The album assembles the genre’s patron saints and sinners (The Carter Family and Johnny Cash end and begin the compilation) alongside little knows and major figures. While there’s more than enough filler to keep No Depression from greatness — along with one wretched outing from usually dependable Nemo Case — any album where Johnny Cash’s song isn’t the best one is definitely a keeper.

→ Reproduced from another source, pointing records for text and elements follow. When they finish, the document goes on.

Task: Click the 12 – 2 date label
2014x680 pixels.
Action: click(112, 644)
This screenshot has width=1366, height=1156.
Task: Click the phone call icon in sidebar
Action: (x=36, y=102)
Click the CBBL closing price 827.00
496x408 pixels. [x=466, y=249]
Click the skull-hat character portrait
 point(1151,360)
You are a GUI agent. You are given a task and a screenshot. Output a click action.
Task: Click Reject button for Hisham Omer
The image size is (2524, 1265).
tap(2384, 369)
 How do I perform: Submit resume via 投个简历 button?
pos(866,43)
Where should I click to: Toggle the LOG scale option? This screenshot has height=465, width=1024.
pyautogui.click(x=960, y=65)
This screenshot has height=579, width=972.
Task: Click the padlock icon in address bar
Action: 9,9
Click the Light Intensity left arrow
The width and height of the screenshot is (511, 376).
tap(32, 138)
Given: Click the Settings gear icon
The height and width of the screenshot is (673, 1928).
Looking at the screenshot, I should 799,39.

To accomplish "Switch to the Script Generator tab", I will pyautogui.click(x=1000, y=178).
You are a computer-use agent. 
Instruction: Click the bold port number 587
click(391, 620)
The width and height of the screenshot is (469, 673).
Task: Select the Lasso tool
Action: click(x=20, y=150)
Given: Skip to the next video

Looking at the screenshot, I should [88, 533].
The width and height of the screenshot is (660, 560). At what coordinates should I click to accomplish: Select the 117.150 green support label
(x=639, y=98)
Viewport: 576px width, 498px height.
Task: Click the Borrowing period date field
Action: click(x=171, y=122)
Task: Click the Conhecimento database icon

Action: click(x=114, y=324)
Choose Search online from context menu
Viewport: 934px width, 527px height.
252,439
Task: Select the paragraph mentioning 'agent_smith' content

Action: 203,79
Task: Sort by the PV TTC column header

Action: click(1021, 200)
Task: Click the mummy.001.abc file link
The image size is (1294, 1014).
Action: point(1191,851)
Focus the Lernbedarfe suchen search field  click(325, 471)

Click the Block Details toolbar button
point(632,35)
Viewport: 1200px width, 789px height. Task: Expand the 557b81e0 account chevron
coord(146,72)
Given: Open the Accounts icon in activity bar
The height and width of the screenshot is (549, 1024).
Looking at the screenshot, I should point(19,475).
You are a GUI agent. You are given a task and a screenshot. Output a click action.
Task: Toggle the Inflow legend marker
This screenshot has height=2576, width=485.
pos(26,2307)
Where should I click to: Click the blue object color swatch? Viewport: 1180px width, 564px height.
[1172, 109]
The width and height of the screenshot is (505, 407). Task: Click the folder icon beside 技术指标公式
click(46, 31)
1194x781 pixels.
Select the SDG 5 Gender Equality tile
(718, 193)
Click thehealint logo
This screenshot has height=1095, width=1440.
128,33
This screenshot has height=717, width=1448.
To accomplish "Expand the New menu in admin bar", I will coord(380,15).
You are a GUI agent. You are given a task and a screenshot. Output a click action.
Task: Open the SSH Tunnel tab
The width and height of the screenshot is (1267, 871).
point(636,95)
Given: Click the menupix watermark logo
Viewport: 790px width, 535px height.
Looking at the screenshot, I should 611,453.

Four songs achieve better-than-Cash status, although his opener, a Willie Nelson cover called “Time of the Preacher,” finds him in his outlaw prime, his growl settling protectively over the whole project. Cash’s defiant piety resurfaces in Kevin Gordon’s masterful duet with Lucinda Williams, whose “Down to the Well” proclaims the end of a relationship with joy. Kasey Chambers contributes a criminally catchy song, “Dam,” which proves that Sonic Youth style distortion and country twang can be a killer combination. Emmylou Harris is every bit as mournful and ethereal as one has come to expect on “Farther Along,” and The Carter Family adds the perfect outro: “No Depression in Heaven.” Play these country songs backwards and you won’t regain your pickup, wife, and dog; but you might get your innocence, your hope, and your soul.